Task:
Can you quote everything from the line with "You are a computer-use" down to the line with "point(147,28)" in the items below, with both of those lines included? Leave the pictures out of your answer.

Raw records:
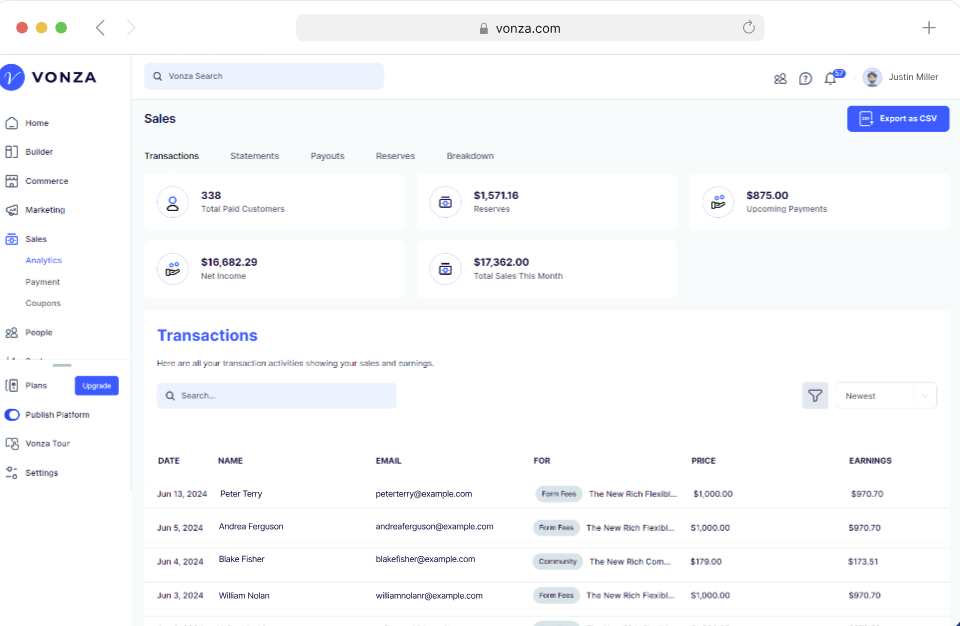
Task: Click the filter funnel icon above the transactions table
Action: coord(815,395)
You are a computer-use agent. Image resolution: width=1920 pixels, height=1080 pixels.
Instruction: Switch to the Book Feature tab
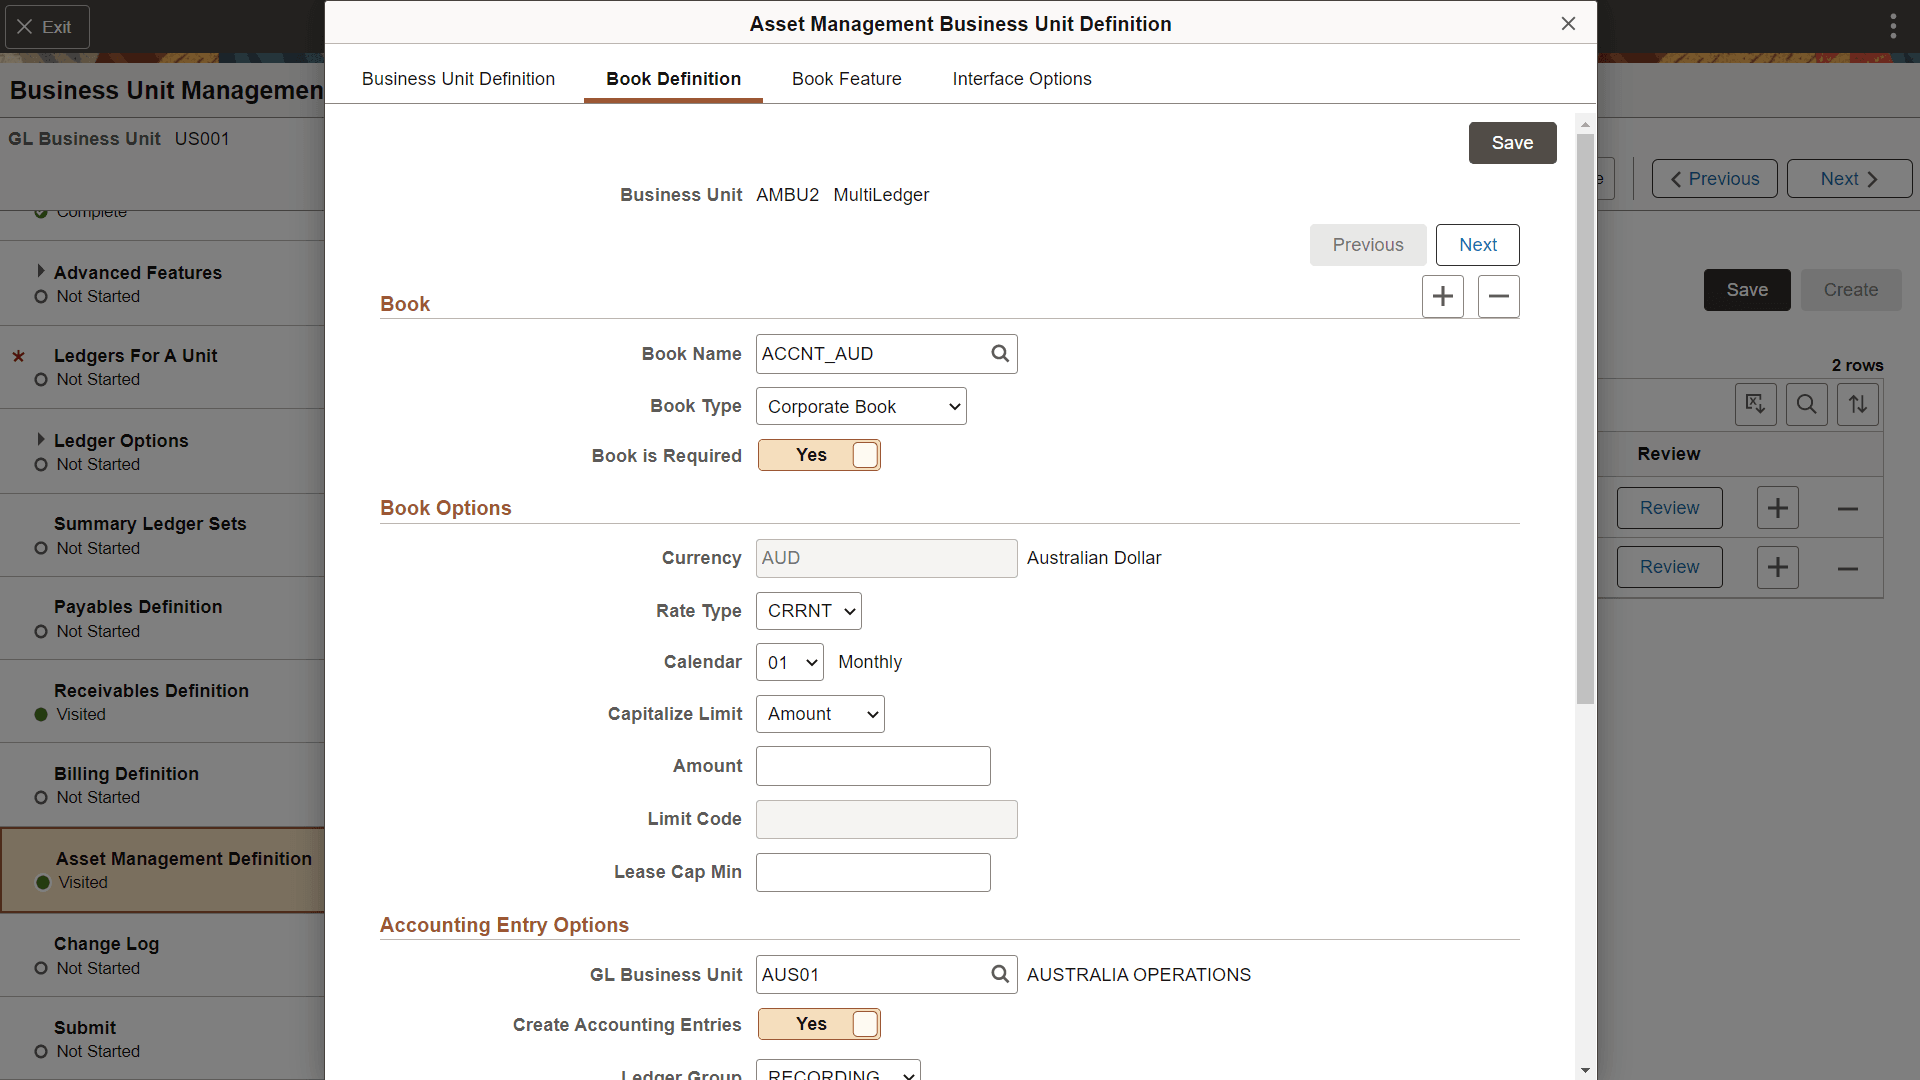pyautogui.click(x=846, y=79)
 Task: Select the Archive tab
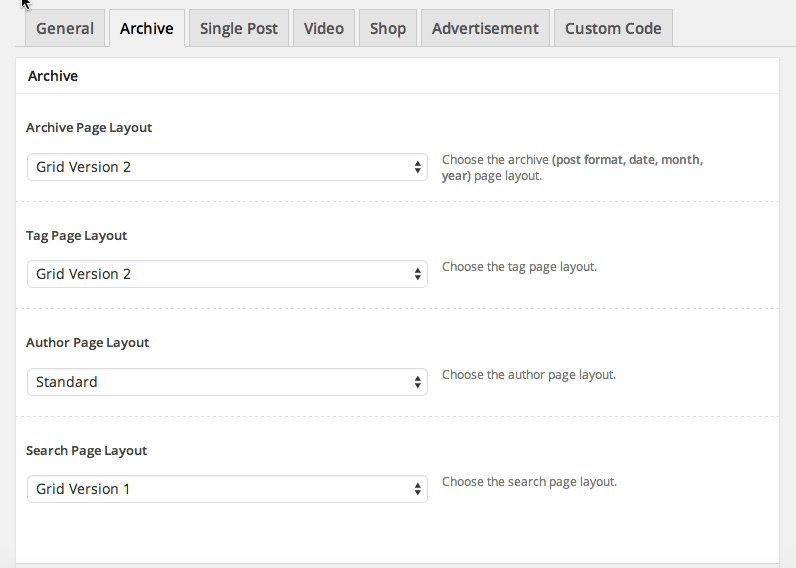point(147,28)
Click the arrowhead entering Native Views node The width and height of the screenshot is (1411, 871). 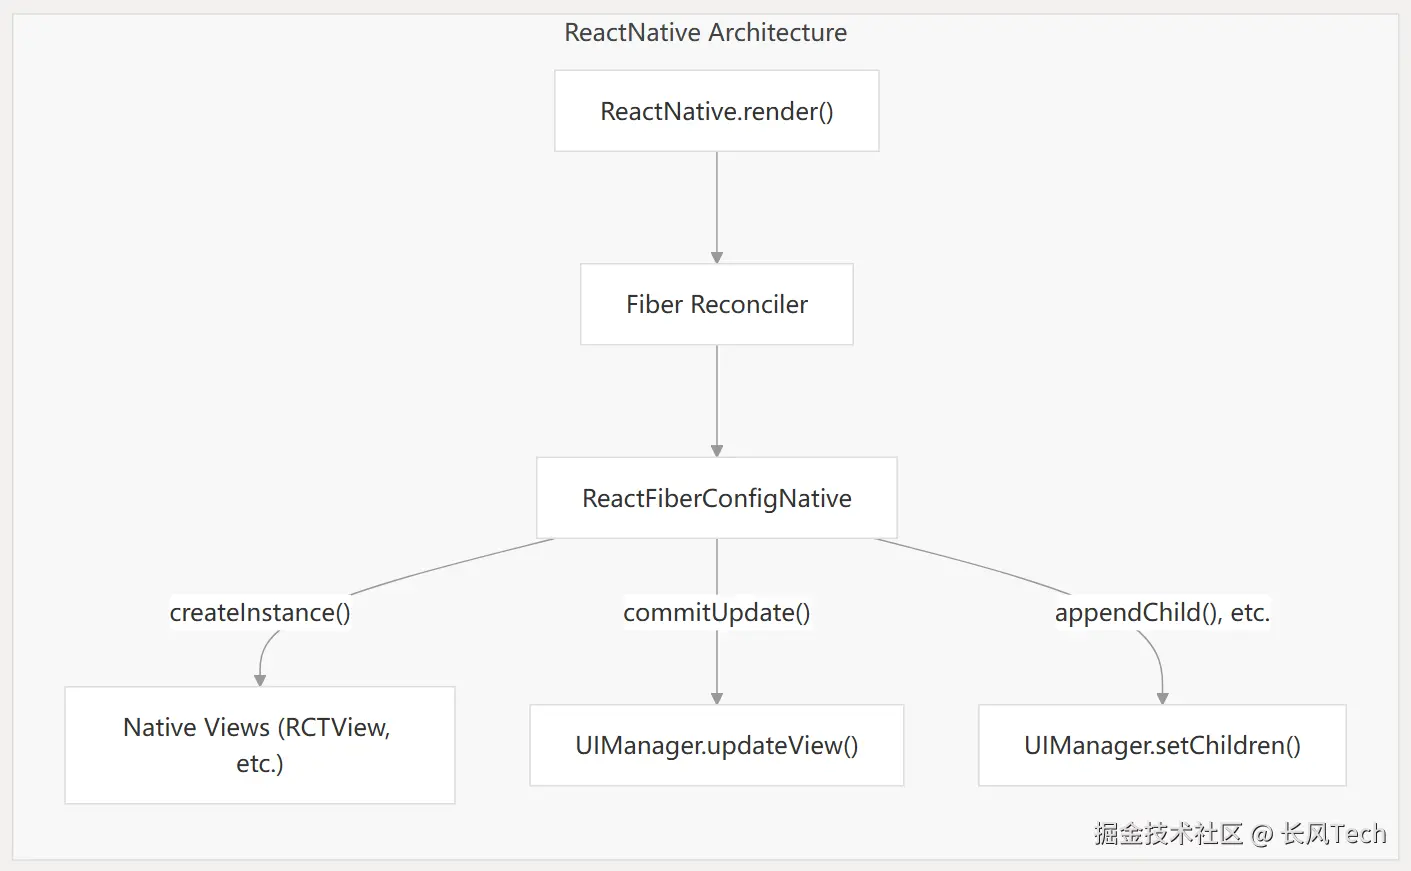260,680
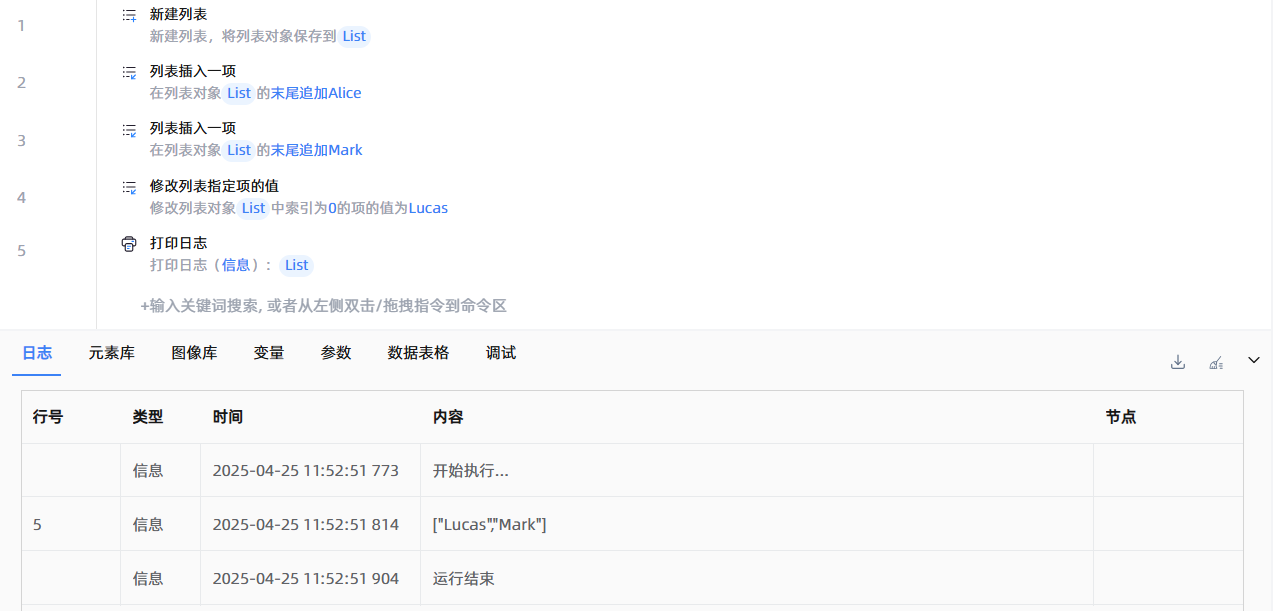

Answer below:
You are a computer-use agent. Image resolution: width=1920 pixels, height=1080 pixels.
Instruction: Switch to the Book Feature tab
pyautogui.click(x=846, y=79)
 Task: Select the Archive tab
point(147,28)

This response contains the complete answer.